» Goal of the exercise: Every line of the records that holds the word "Roadside" should be copied out.

'''

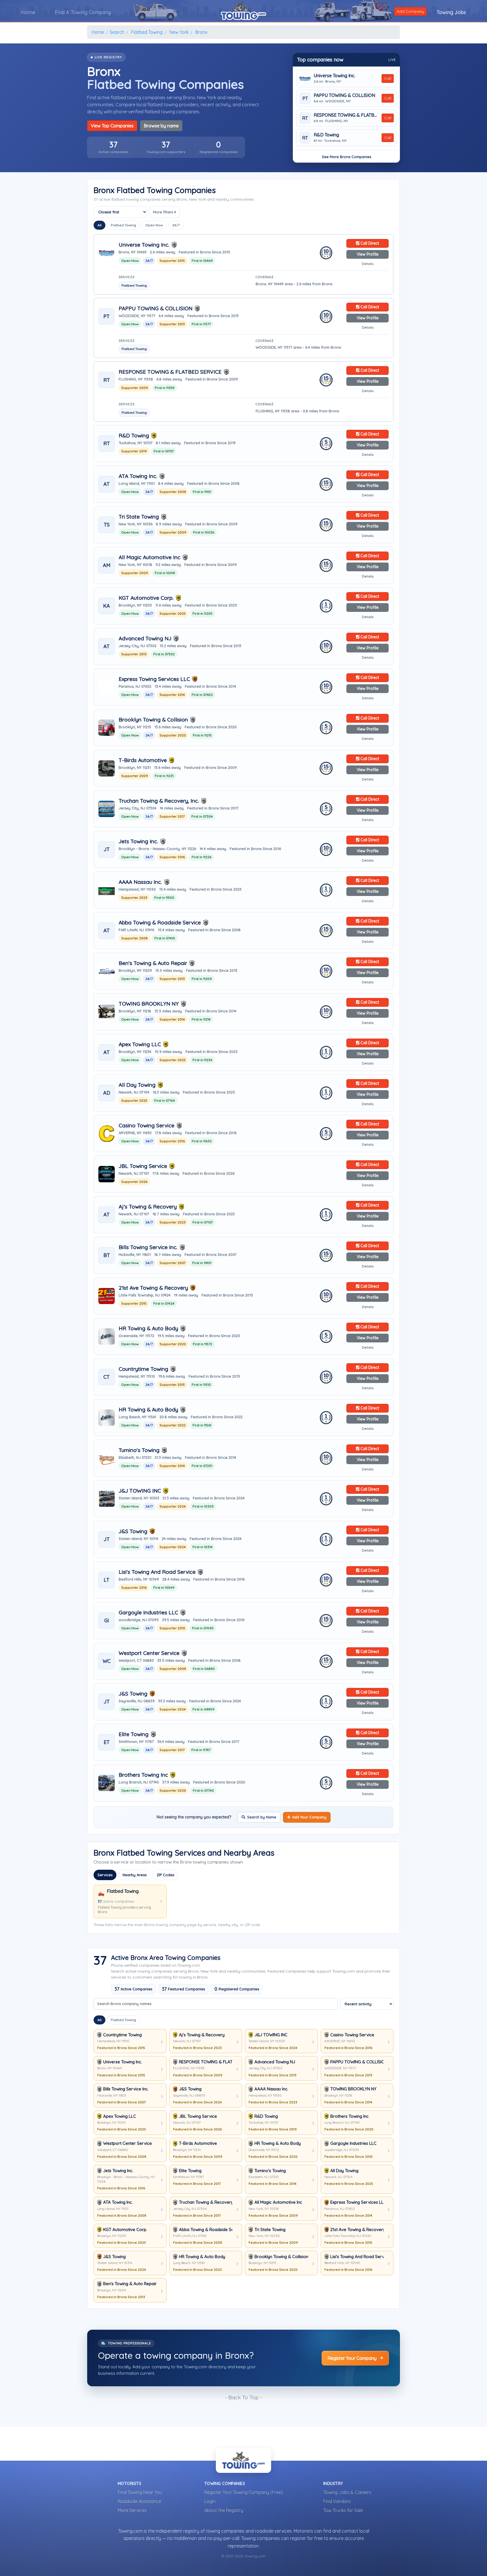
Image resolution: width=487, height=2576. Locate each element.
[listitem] (113, 147)
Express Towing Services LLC (154, 679)
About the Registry (223, 2510)
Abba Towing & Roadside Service (160, 922)
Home (28, 12)
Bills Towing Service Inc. (148, 1247)
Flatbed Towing (123, 225)
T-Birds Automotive (143, 760)
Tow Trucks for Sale (343, 2510)
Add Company (410, 11)
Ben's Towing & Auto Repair (153, 963)
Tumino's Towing (139, 1450)
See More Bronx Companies (346, 156)
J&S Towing (133, 1531)
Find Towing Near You (140, 2492)
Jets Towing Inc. (138, 841)
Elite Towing (134, 1734)
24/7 (176, 225)
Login (210, 2501)
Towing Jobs (451, 12)
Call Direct (369, 243)
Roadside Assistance (139, 2501)
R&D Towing (326, 135)
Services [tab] (105, 1875)
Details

'''

» Response:
Abba Towing & Roadside Service (160, 922)
Roadside Assistance (139, 2501)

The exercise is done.